You appear to be confused about being uncurtious towards the person you are disccusing with, and towards the furthurment of the disccusion.
When I called you "uncurtious", I meant that you had acted in an unlawful way towards the furthurment of this honest disccusion by telling ME that *I* should be the one to provide evidence for YOUR radical claims.
What YOU call "uncurtious" is simply that your feelings got hurt when I called you out and demanded proof for your claims. Make no mistake, I WILL call bullshit whenever I see an unsolicited radicalized claim.



Tatty_One said:


> I like healthy debate, I also beleive it or not like to put my hands up when I am shown to be wrong or misinformed, your posts make it at least appear that you do not.

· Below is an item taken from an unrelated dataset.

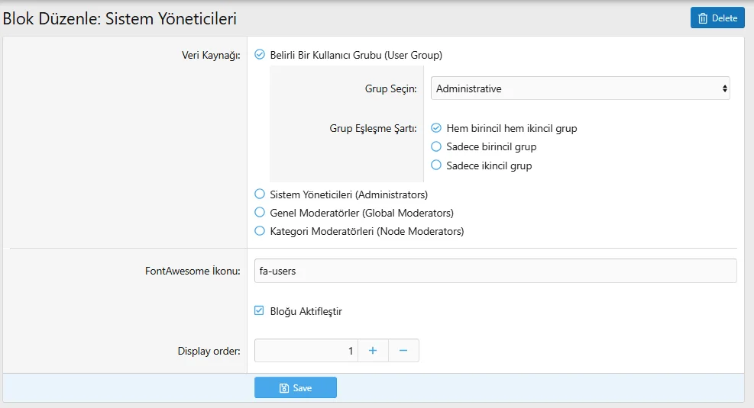The width and height of the screenshot is (754, 408).
Task: Click the Save button
Action: 296,388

You have been wrong all along. Most of this debate has been about YOU and your feelings, and me having to defend my curtiousy to you.
You have not been right on a single point, but if you were, I would gladly admit it. I only claim to know more than you so as to not have to get into meaningless fights like you seem to have dragged me into now.


Tatty_One said:


> So lets agree to disagree on this one?



And now you want out of the disccusion?
Very well, I suppose I have risen victorious and thus the E6750 is the better buy.


----------



## Tatty_One (Aug 10, 2007)

Circles again so this is the final time I will rise to the bait, the only thing that really confuses me in what you have said was the fact that I dais 3.9Gig has been acheived on air....you contested that, I provided you with a link thats shows 3.9Gig has been acheived on air ....and you think you are right? 

I must be mistaken, it's obvious then by your logic that you said it could be acheived and I said the opposite otherwise I would be right of course.

I do find it kind of hollow that you say it's upto me to provided evidence if I contest what you are saying but you do not seem to think that you need to when challenging anyone elses!  If you recall, you were the one that firstly disagreed with my opinion but at no point have you provided any evidence to support your views, therefore your points are just un-subtantiated views.

Lastly, if you are so sure that buying the 6750 was the better option, why have you used as an argument that you would have got the Q6600 with the G0 stepping if you could have got your hands on one?  That kind of supports the Quad do you not think.  I have absolutely no doubts that in most games that are either single threadded or support only dual threadding that the dual cores would be a better option and statistics show this, but gain for some games and many apps it's the other way round, take a look at this, it kind of confirms what you have said and confirms what I have said but in a Q6600 that is no more expensive than the E6850 (I have been considering between the 2) there is little price benefit:

http://www.tomshardware.com/2007/08/08/extreme_fsb_2/page11.html

You will recall from my first post to you that I said that I concur with some of your logic but that "IMO some of the arguments in support of that logic were flawed" so no.......I am not an out and out Quad supporter by any means, I just try and give a fairly balanced opinion, whichever way you or any other thread reader cares to translate our debate the facts are, when you cut away the periphery, in your FIRST post which didnt actually contradict me:

1.  You said that Q6600 were not available (although you didnt specifically mention a country/Region etc at that time) - they are, and even in the UK have been.....evidence supplied.
2.   You intimated that a Q6600 with G0 stepping couldnt acheive 3.9Gig on air, it has in these forums (you did not articulate that with any temp or voltage restrictions)........evidence provided.
3.  You stated there are only 2 multithredded games, there are more, how many more OK is under debate, you did not mention patched, dual, quad just multi and thats what I remarked on. There are actually more than 2 Quad core optimised games, although I may be embarrassed to say there are only 3, with a 4th just about to arrive (not DX10). 
4.  On the "bullshit", thats just the point, i offered to provide evidence, you didnt ask for it, you just assumed it didnt exist...you assumed bullshit wrongly, thats not a critism, that insulting......maybe thats acceptable to you, it isnt to me, I do not insult/flame.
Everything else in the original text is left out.